Mon absence de goût pour les "mondes noirs" et le glauque est bien connu de la blogoSFFFère. Aussi ce livre partait-il avec un handicap : des zombies, que je ne tiens pas en beaucoup plus haute estime a priori que les vampires, une morne vie "après la vie" où les personnages comblent leur ennui à force de fruits pourris, de films usés jusqu'à la corde et d'une façon générale tentent de s'occuper en singeant les habitudes des vivants - du travail aux distractions en passant par l'éventail des relations sociales, qu'elles soient amoureuses, sexuelles ou même jalouses. J'ignore si l'île porte ce nom dans la version originale norvégienne ou bien s'il s'agit d'une facétie du traducteur... mais Labofnia doit moins à l'étrange et décalée Laputa de Jonathan Swift qu'au très contemporain et très nihiliste "bof" post-ado, pardon, post-apo.

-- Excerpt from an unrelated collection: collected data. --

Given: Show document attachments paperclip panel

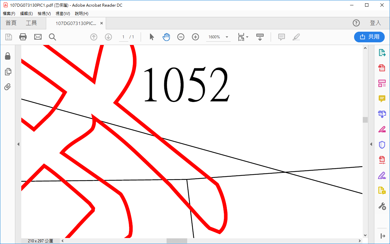Looking at the screenshot, I should [x=7, y=87].
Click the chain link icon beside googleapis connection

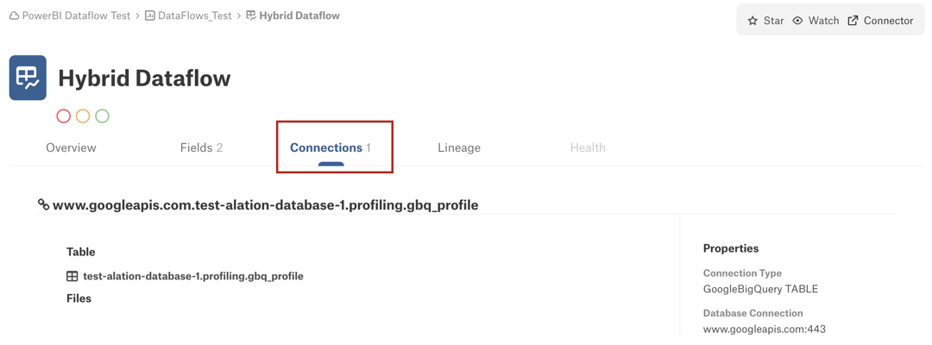click(43, 205)
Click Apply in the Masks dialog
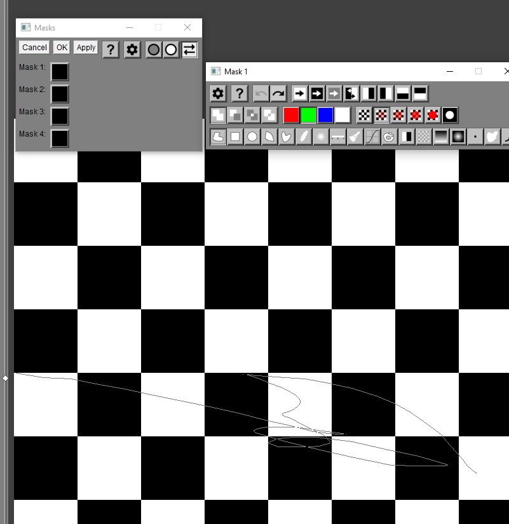Image resolution: width=509 pixels, height=524 pixels. [x=86, y=48]
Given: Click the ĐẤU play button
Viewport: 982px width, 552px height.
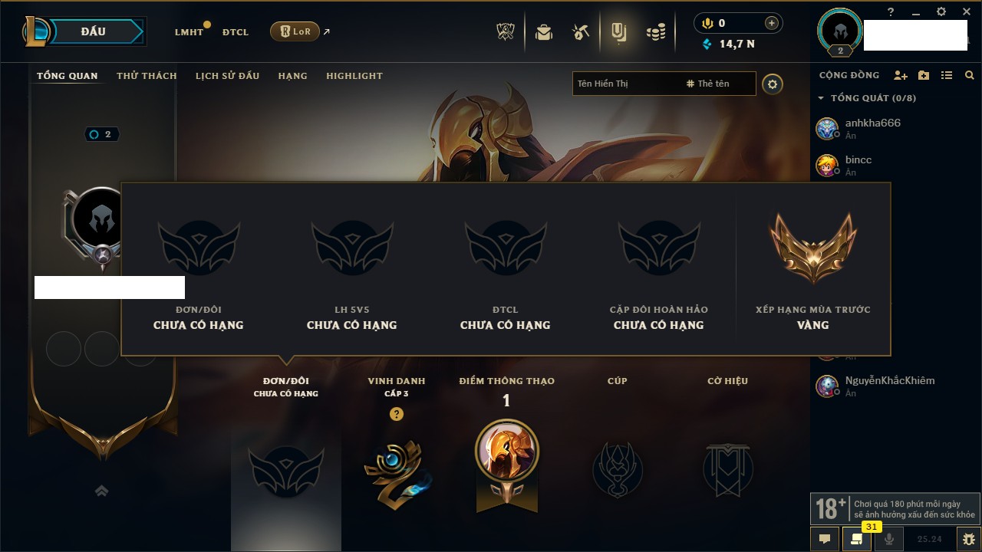Looking at the screenshot, I should tap(93, 31).
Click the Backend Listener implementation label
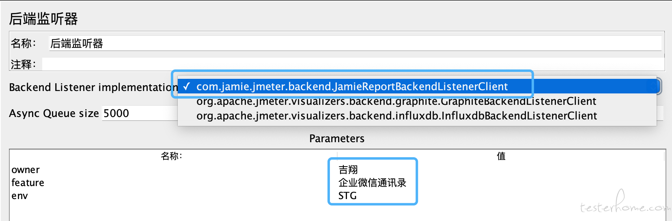The width and height of the screenshot is (672, 221). pyautogui.click(x=93, y=87)
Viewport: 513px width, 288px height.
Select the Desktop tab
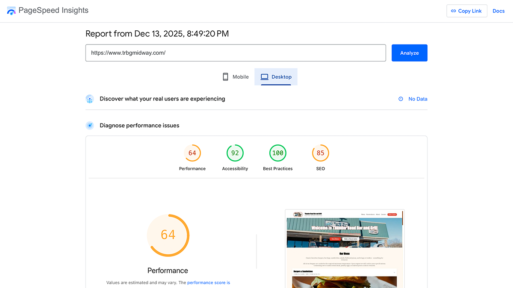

Malgré ces très évidents défauts - peu de livres tentent le tour de force de raconter une histoire où les personnages, accablés par l'absurdité de leurs pseudo-vies, n'ont en fait rien à faire de leurs jours inutiles - on se rend compte que l'auteur parvient peu à peu à construire quelque chose d'assez cohérent. La population de Labofnia est loin d'être tout à fait résignée à son étrange destin : il existe une minorité qui, par la torture qu'elle s'inflige, parvient à éprouver - enfin - voire même à évoquer des images mentales colorées qui pourraient bien être, peut-être, des souvenirs d'une vie antérieure. Au sein de cette minorité, quelques-uns connaissent le secret terrifiant grâce auquel n'importe quel Labofnien peut se mettre à imiter en permanence la vie réelle des gens du dehors. Un secret si épouvantable qu'il condamne à terme l'existence même de l'île... Mais comment tuer des êtres qui sont déjà morts et semblent tirer leur substance de l'air qui les environne ?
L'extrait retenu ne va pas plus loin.